Es war (bloß) der Refrain einer alten Gospel-Hymne, welche
schon in vergangenen Generationen viele Leute tief berührt
hatte. Und zwar keine andere als – ‚In the Sweet bye
and bye‘.“1
Die literarische Eigenart dieser Erinnerung und ihre verschiedenen
Motivstränge – unter ihnen am auffälligsten wohl
die nach-romantische Utopie einer klassenlosen, in der und durch
die Kunst vereinten Gesellschaft – wäre selbst einen
Exkurs wert. Doch wie hat Ives jenes eindrucksvolle Erlebnis musikalisch
umgesetzt? Er teilt im letzten Satz das Orchester in eine Fern-
und Hauptgruppe, und er setzt einen Chor ein, der gleich zu Beginn
die Hymne „In the Sweet Bye and Bye“ singt, dann jedoch
nicht mehr in Erscheinung tritt. Vielmehr entfaltet sich nun ein
rein instrumentales Drama, dessen imaginative Gewalt wohl niemand,
der es einmal gehört hat, wieder vergessen wird: Aus einer
Vielzahl diffuser und keiner Gesamttonalität zuzuordnender
instrumentaler und klanglicher Schichten tritt nach und nach –
realisiert als so genannte „kumulative“ Formkonzeption
– die von den Bläsern intonierte und in den anderen Gruppen
nur zitathaft angedeutete Hymne hervor, die auf dem Höhepunkt
dann mit einer regelrechten Kadenz abgeschlossen wird. Man könnte
hier an eine „per aspera ad astra“-Konstellation im
Sinne Beethovens denken (dessen Sinfonien Ives in höchstem
Maß verehrte): Doch der Kontrast zwischen diffuser Atonalität
und metrisch-rhythmischer Verwischung auf der einen Seite und der
schlichten Tonalität, der wie ein Cantus firmus eingesetzten
Hymne verleiht diesem Satz eine eigentümlich tragische Wucht
und Monumentalität – eine Seite von Ives’ Musik,
die gerade in den Schluss-Sätzen immer wieder anzutreffen ist
und einmalmehr die lebensphilosophische Grund- lage seines Musikdenkens
bezeugt. Autobiografie, Geschichte und philosophisch-religiöse
Maximen verbinden sich in der programmatischen Vorlage und kompositorischen
Umsetzung des letzten Satzes zu einer Vision, die nur Ives in dieser
paradoxen Weise einer „Einheit in der Vielheit“ in Klang
zu verwandeln wusste, in eine Musik, die noch oder vielleicht gerade
heute ein für die Zwischentöne des Lebens und der Kunst
empfängliches Publikum zu erreichen und berühren vermag.
Für Felix Meyer
Wolfgang Rathert
1 Charles Ives: Ausgewählte Texte, hrsg.
v. W. Bärtschi (aus dem Amerikanischen übers. v. Felix
Meyer), Zürich 1985, S. 221 f.
Diskografische Hinweise:
Charles Ives: Symphonies No. 1–4 und Orchestral Sets No.

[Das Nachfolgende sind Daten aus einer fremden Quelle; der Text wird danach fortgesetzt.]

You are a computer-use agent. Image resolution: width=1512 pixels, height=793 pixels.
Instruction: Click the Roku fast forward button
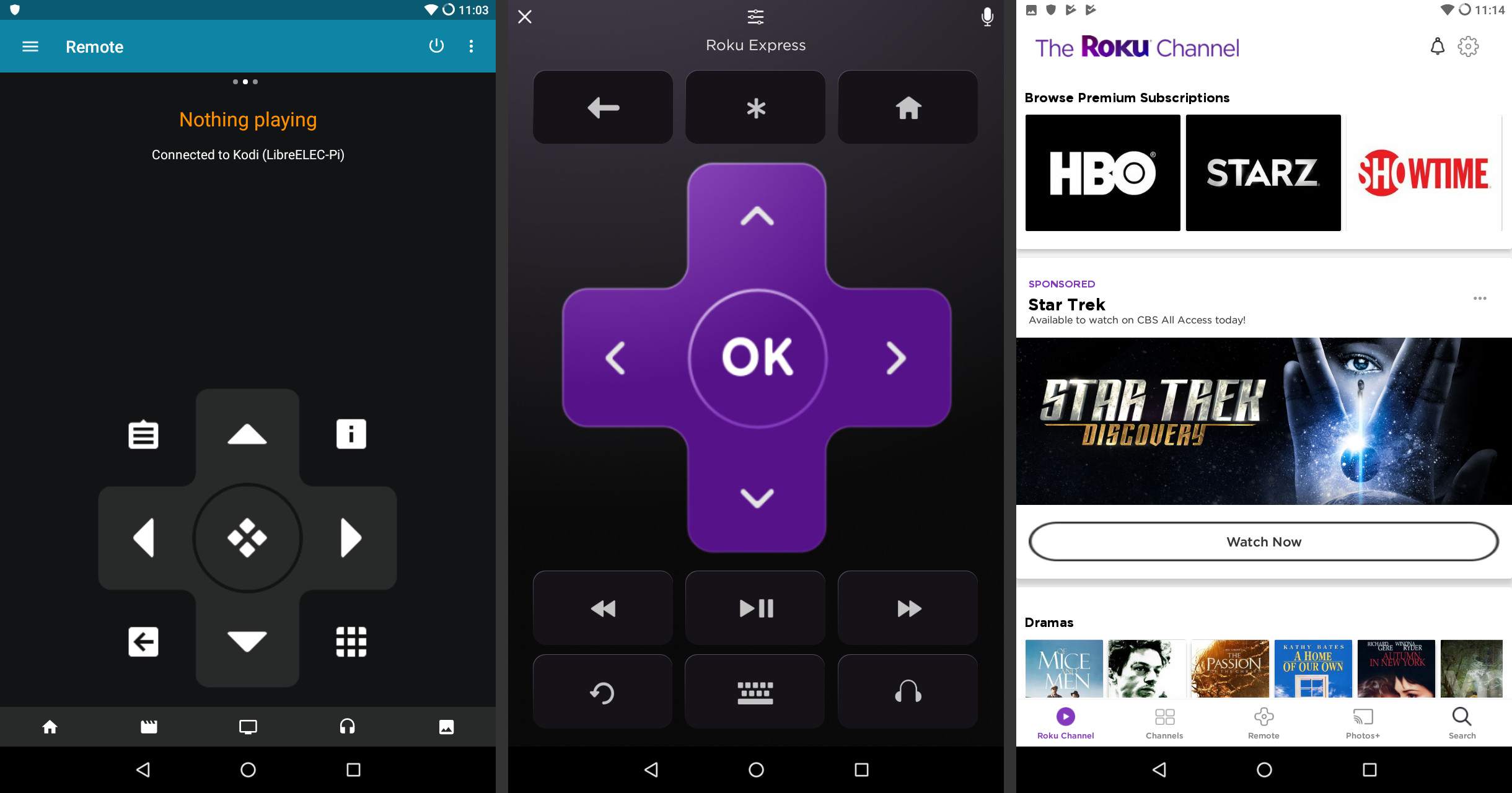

1 & 2; Cleveland Orchestra, Los Angeles PO, Acad. St. Martin
in the Fields; Z. Mehta, C.v. Dohnanyi, N. Marriner
Decca 466-745-2
Die genannte Aufnahme mit Leopold Stokowski und dem London Symphony
Orchestra and Chorus ist derzeit nur in den USA lieferbar (Music
& Arts). Die von James B. Sinclair betreute kritische Ausgabe
der Partitur ist bei Peer Music erschienen.